EXERCISE DETAILS: Pick out every line in the data below that contains the word "sidebar", and copy each one.

GIVEN ENTRIES:
## Begin

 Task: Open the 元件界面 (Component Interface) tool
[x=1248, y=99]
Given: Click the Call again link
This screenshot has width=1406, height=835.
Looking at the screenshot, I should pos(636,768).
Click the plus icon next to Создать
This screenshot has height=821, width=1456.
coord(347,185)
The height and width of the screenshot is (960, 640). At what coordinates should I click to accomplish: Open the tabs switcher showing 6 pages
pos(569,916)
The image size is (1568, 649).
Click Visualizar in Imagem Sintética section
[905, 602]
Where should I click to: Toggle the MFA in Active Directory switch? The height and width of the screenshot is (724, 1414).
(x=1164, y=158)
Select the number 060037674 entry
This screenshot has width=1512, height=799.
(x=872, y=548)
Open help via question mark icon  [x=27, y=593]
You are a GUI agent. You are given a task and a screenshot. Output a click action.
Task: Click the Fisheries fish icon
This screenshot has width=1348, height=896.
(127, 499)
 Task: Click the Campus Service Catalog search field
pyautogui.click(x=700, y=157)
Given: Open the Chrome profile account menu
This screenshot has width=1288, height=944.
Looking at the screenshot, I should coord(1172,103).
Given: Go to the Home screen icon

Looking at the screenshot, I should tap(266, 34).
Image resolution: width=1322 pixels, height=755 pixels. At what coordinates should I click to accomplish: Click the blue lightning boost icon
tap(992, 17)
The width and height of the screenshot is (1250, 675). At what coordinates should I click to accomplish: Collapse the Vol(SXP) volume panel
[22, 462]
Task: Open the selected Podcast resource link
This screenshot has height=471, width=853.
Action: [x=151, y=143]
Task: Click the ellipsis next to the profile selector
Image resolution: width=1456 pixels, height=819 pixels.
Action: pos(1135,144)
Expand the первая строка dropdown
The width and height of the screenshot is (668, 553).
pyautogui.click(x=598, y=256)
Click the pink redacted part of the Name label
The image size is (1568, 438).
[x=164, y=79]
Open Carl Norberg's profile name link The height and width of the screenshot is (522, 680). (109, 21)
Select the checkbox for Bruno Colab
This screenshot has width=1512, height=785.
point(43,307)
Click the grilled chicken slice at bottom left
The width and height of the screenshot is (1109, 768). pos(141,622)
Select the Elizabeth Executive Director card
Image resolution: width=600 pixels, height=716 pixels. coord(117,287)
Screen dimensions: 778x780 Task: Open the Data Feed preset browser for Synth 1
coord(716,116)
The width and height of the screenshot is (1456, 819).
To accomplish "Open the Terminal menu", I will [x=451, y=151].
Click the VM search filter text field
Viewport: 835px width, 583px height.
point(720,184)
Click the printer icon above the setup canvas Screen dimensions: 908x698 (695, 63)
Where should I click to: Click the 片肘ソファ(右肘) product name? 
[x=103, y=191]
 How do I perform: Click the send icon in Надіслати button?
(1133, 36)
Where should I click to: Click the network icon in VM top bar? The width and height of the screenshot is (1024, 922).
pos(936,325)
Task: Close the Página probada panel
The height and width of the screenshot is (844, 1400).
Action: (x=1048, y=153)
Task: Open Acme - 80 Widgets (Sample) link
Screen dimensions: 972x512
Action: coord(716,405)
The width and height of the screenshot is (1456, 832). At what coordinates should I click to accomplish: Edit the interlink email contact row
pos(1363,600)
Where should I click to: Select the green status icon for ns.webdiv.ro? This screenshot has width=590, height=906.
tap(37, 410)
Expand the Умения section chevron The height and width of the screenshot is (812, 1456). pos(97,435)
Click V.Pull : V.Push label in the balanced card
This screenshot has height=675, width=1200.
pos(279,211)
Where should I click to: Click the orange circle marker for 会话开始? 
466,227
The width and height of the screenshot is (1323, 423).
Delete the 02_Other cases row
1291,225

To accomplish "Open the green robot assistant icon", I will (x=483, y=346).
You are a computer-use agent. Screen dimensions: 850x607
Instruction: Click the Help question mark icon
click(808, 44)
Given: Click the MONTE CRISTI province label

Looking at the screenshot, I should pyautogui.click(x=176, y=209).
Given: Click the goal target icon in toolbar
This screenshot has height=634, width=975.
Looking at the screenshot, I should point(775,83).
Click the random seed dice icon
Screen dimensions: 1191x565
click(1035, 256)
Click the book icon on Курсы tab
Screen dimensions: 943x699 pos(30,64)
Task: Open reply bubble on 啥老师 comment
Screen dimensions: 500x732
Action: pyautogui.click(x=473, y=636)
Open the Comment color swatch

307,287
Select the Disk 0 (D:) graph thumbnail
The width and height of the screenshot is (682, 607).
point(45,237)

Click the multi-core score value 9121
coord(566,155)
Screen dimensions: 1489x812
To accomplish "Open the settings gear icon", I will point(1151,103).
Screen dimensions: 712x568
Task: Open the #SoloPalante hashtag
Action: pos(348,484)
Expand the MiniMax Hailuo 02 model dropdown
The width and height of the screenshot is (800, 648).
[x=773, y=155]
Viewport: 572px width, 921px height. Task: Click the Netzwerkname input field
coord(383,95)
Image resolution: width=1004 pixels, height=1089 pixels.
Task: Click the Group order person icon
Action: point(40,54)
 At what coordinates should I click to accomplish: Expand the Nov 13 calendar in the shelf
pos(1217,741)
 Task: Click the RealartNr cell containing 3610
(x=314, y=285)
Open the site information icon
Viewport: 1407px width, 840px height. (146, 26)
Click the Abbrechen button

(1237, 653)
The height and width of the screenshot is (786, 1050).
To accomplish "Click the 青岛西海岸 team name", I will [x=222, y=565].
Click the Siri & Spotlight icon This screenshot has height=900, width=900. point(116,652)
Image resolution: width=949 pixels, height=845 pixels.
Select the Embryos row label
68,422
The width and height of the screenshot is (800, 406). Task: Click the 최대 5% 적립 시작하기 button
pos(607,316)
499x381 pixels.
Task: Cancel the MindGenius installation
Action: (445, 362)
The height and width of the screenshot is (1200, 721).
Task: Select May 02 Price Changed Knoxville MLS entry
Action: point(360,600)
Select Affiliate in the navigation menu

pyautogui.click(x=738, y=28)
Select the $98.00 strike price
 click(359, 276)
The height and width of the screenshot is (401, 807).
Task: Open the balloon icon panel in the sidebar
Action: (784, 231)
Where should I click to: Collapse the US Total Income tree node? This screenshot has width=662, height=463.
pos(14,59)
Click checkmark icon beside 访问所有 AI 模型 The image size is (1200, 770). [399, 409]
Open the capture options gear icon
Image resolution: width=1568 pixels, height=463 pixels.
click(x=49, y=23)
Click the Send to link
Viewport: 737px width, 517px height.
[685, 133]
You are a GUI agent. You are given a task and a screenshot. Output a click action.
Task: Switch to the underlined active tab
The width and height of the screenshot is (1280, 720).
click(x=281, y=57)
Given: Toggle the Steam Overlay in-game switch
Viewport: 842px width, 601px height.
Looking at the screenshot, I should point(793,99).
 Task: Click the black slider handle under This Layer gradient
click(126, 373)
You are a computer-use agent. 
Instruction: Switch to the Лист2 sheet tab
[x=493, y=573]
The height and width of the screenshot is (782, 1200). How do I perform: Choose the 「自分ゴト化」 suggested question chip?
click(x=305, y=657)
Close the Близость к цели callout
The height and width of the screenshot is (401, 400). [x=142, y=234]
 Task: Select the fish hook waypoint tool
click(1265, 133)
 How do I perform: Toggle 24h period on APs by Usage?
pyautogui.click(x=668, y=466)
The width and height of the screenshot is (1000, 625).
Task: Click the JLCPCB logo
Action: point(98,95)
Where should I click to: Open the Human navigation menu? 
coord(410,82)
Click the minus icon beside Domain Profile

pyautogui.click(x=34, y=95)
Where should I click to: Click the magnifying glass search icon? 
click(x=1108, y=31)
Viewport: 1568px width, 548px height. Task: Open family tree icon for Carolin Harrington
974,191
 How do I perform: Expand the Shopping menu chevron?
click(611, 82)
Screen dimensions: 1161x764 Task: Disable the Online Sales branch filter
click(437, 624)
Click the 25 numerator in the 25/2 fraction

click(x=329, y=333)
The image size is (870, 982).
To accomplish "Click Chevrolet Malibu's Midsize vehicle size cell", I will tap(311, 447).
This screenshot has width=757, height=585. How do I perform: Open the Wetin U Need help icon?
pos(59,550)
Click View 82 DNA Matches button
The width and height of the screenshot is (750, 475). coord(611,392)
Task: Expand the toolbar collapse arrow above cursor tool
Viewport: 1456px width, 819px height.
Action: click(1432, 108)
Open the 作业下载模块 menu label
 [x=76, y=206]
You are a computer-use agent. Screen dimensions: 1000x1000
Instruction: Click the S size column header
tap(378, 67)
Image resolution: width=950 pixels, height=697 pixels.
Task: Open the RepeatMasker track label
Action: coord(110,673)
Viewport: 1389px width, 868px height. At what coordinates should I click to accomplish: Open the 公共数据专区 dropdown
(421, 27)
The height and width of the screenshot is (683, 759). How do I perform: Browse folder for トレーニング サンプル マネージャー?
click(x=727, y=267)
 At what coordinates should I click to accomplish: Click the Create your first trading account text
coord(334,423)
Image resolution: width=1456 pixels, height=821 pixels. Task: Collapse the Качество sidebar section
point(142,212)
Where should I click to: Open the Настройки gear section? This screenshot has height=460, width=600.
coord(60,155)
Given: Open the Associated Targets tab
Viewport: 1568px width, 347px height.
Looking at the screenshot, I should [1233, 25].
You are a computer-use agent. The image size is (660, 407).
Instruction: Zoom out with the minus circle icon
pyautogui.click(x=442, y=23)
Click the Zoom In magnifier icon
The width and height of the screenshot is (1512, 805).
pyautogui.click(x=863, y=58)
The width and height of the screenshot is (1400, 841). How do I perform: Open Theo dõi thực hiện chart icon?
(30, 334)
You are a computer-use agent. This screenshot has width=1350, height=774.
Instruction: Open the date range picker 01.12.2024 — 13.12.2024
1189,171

## End

EXERCISE RESULT:
Task: Open the balloon icon panel in the sidebar
Image resolution: width=1456 pixels, height=821 pixels. Task: Collapse the Качество sidebar section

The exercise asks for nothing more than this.